* INSTRUCTIONS FOR THE TASK:
All of the lines below are to be transcribed faithfully, with pictures excluded from the copy.

* INPUT:
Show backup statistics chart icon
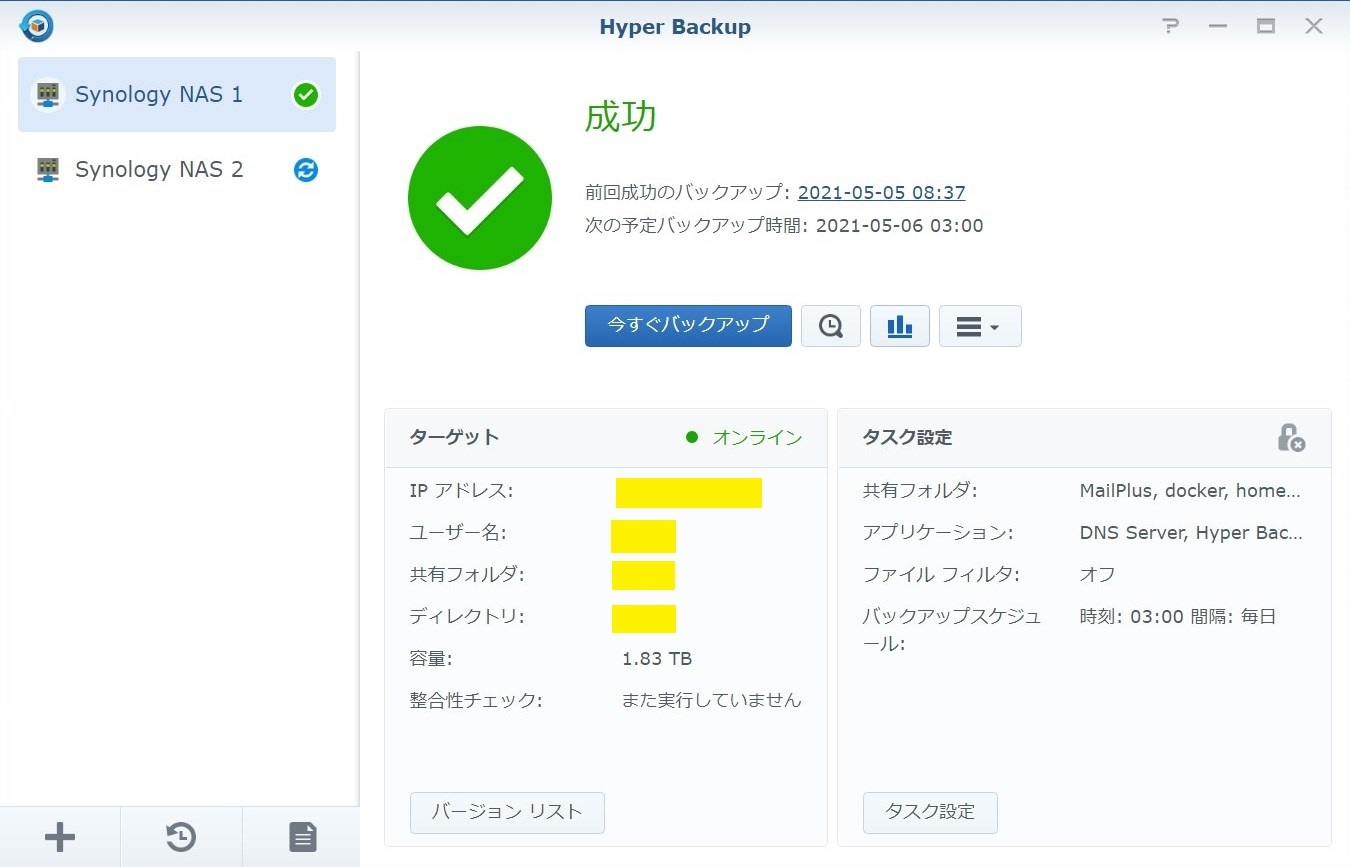1350x867 pixels. (x=900, y=326)
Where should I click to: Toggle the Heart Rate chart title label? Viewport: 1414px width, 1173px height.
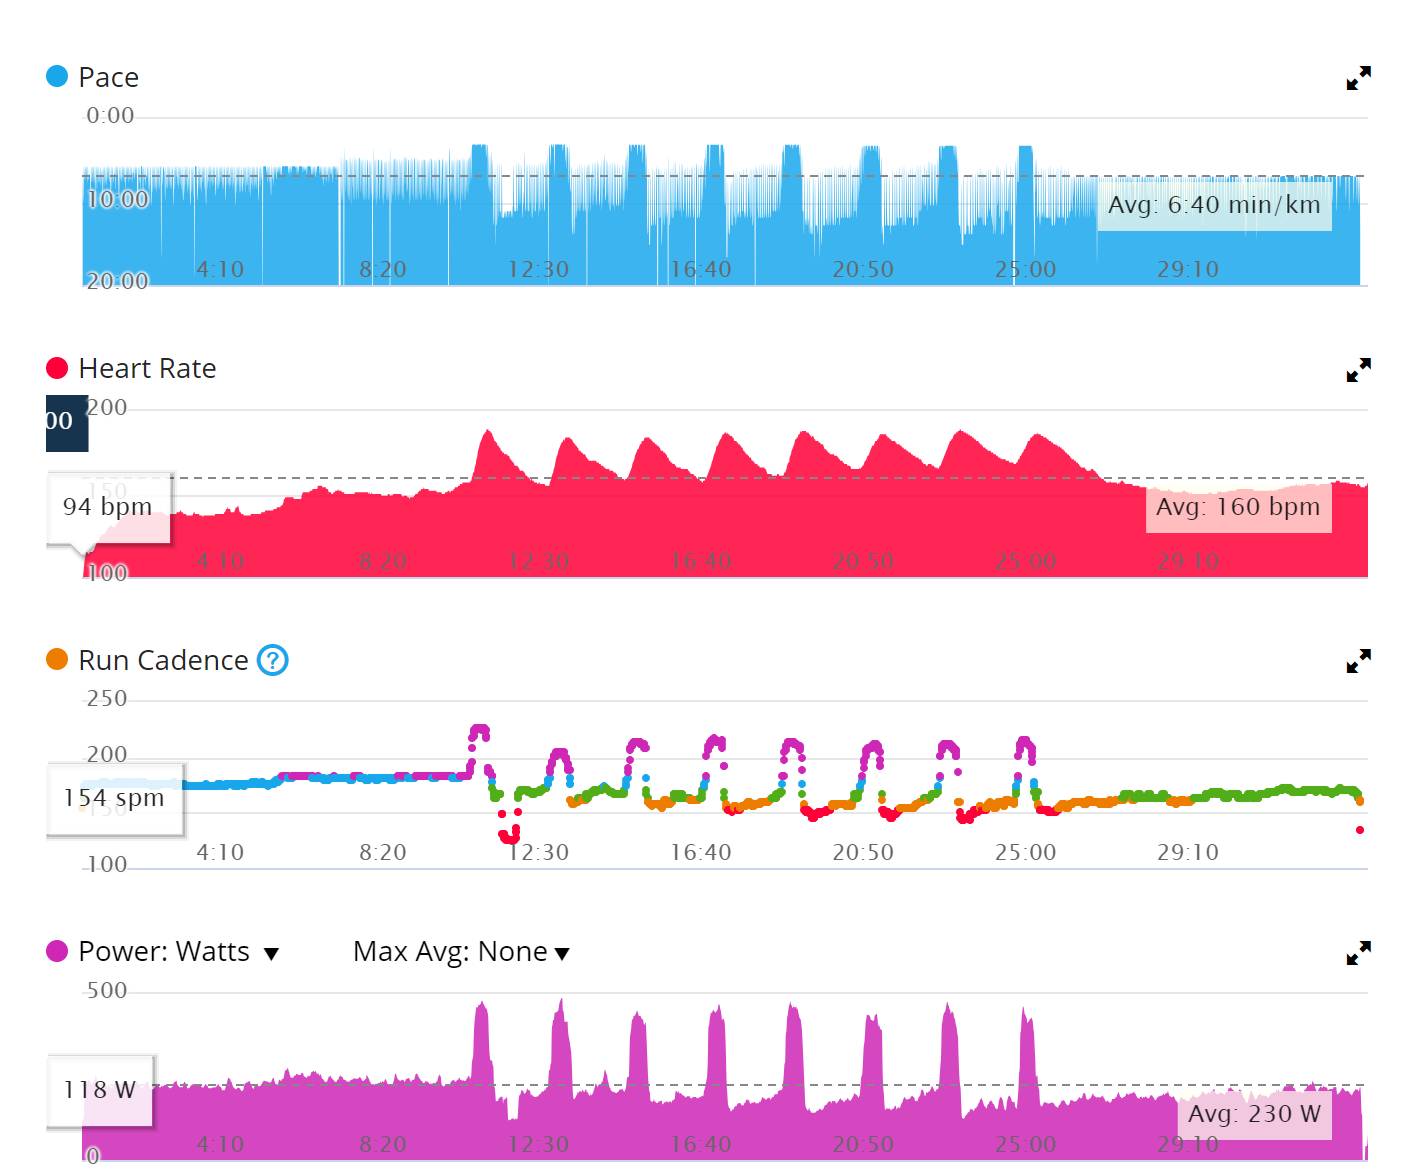pyautogui.click(x=147, y=369)
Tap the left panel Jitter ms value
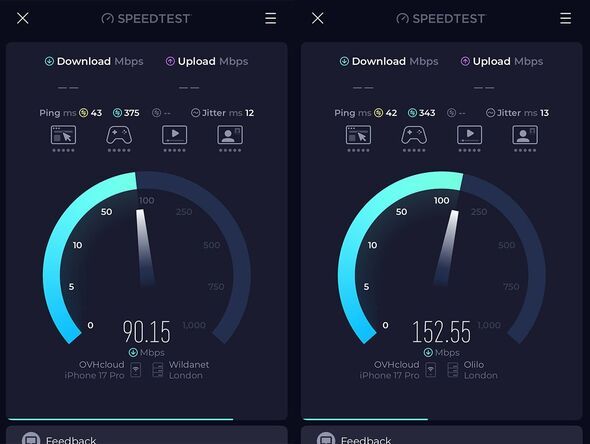 [x=249, y=113]
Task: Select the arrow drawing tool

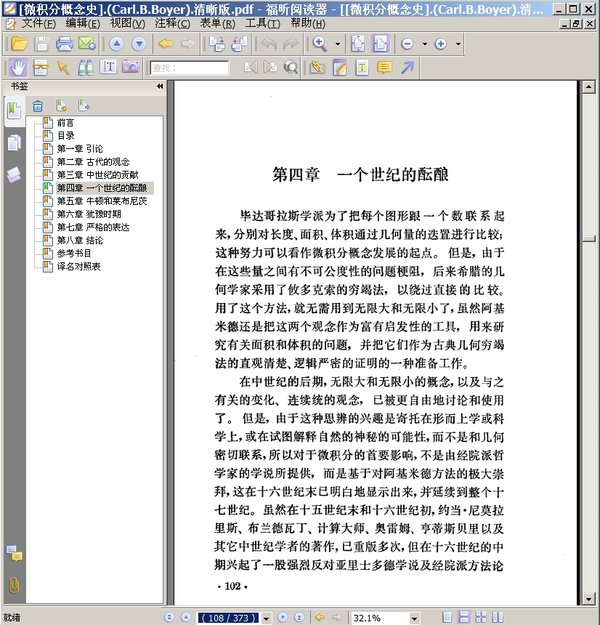Action: click(407, 68)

* YOUR SOLUTION:
Show backup statistics chart icon
1350x867 pixels. (x=900, y=326)
Where should I click to: Toggle the Heart Rate chart title label? Viewport: 1414px width, 1173px height.
pyautogui.click(x=147, y=369)
Tap the left panel Jitter ms value
 [x=249, y=113]
Task: Select the arrow drawing tool

Action: click(407, 68)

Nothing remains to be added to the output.